Statistics update with automatic sampling messes up density vector and histogram
Why this weird behaviour?
Suppose someone gave you a book of a million integers and told you to make a guess about the overall distribution based on ten sampled numbers. The ten sampled numbers that you receive are 1, 1, 125000, 125000, 250000, 250000, 375000, 375000, 500000, and 500000. One perfectly reasonable guess is that the book contains 500000 unique integers in pairs ranging from 1 to 500000. Another equally valid guess is the book contains five unique integers with each integer present 200000 times. For your data distribution, SQL Server is making an inference about your data based on the sample that's closer to the latter interpretation. The algorithms to build histograms don't work well for all possible sampled data distributions, including one with each unique integer showing up exactly twice. I was able to easily reproduce your described issue in SQL Server 2017.
Is there some rule of thumb to determine a correct sampling rate or is the fullscan necessary?
The only rule of thumb that I'm aware of is that the correct sampling rate is at least equal to the sampling rate that gives you acceptable query or system performance.
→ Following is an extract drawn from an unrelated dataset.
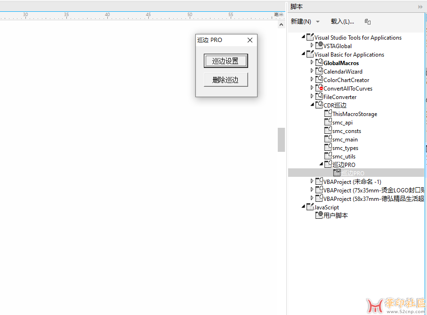The height and width of the screenshot is (315, 427).
Task: Expand the VSTAGlobal tree node
Action: click(x=312, y=46)
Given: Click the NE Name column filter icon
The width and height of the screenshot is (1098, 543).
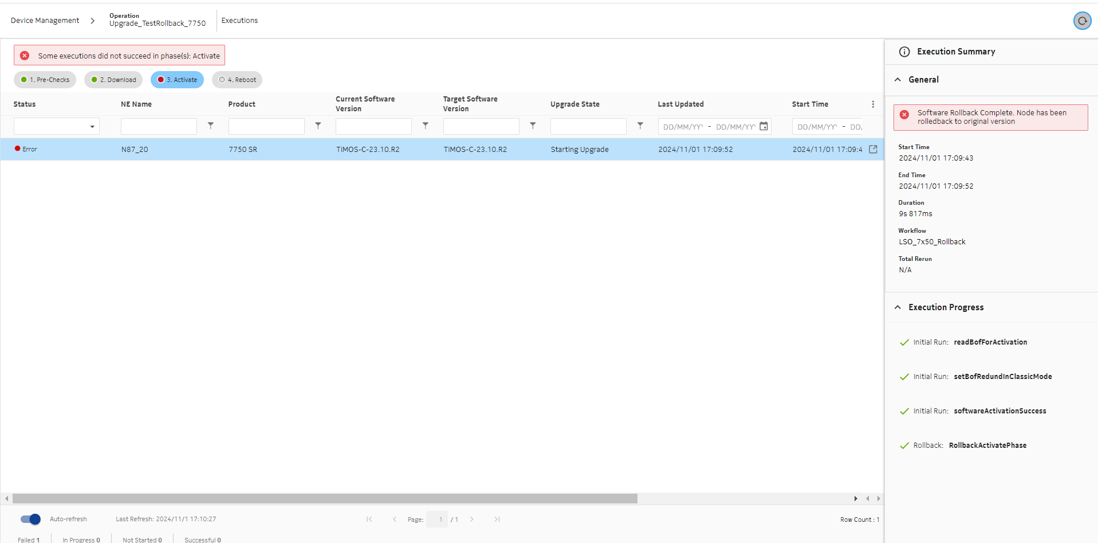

I've found DBAs to use a 100% sampling rate to avoid that analysis, and it's a perfectly reasonable shortcut to take for tables that aren't huge.
You could consider replacing your table with an updatable view built on two underlying tables. Each underlying table could contain one half of the data. SQL Server will build separate statistics objects for each table and you may get better performance without having to tweak statistics. I cannot say if this is a good approach for your specific scenario.
Should I create a statistics update job with fullscan for some statistics?
That is a common solution to the problem that you're describing. For another option, SQL Server 2016 SP1 CU4 introduces the PERSIST_SAMPLE_PERCENT keyword for STATISTICS
commands. You can use it to instruct SQL Server to always sample statistics at a certain rate for this column whenever an auto-stats update is triggered. If async stats updates are disabled then keep in mind that query compilation times may occasionally run long for queries that use your column.
And if that's the case, how do I know which are the statistics that need this kind of treatment?
The usual answer is to monitor your workload for unacceptable query performance, determine which queries have statistics issues, and to fix those issues with statistics changes. If you wish to be proactive you could consider analyzing statistics on a copy of production. First get sampled statistics for all relevant columns on the database and save all of the density vectors to a table. You can use DBCC SHOW_STATISTICS WITH DENSITY_VECTOR
to do that. Then update all of the same statistics with FULLSCAN
and save those density vectors as well. You can then compare the density vectors to find the statistics objects with the largest differences. This won't find all statistics issues, but it will find those similar to what you observed in this question.